On the weblog reputation ecosystem:
The web becomes something like a giant room in which people comment on other people’s thought via posts in their own Web Logs. In so doing they put their reputation on the line. These are hardly cheap and anonymous posts. They take up real estate in a place that is associated with your own point of view and reputation. And thus the comments tend to be measured, thoughtful, and judicious. Furthermore if they are not, either you can decide that it is OK or you can opt out. It is like dueling editorials in a pair of news papers.
Apologies to Technorati
This morning when I checked my e-mail I found a note from Liz Westover sent to the Technorati Developers’ e-mail list. Liz mentioned some changes to the site David Sifry would announce later in the day but the developers received early notice.

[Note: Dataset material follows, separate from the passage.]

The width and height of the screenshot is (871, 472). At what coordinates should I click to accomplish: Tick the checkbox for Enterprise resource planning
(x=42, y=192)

One of the features mentioned was very similar to feature I knew existed behind-the-scenes on the Technorati site. Something anyone could enable but was unpublicized and not publicly known. Tantek Çelik and Richard Ault let me preview a new site feature and I was supposed to keep my mouth shut since the feature was not yet public.

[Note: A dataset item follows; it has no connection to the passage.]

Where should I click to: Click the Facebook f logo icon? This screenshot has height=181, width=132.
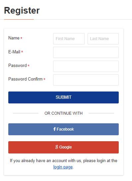click(54, 129)
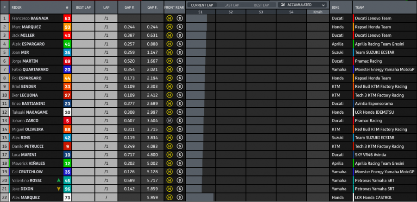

Well I saw the related item was public and assumed it was okay to post about the unannounced feature. This information was not yet public and not ready for public consumption, and I apologize for releasing that information prematurely.
Technorati site search
Blogware has a site-search feature using Technorati integrated into Blogware 1.21 and Technorati Cosmos links on every post. Blogware users can enable the Cosmos links in the advanced section of posting defaults.
Verizon now offers RingBack tones

Verizon Wireless announced Ringback Tones, ringtones for incoming calls. When someone calls a user who subscribes to the service they hear music instead of a ring. Ringback Tones is a $1 per month service and users can license songs for $2 per year. Now available in Sacramento and Southern California, nationwide by mid-2005.
You can play for New Kids on the Block for all those people you wish would stop calling you.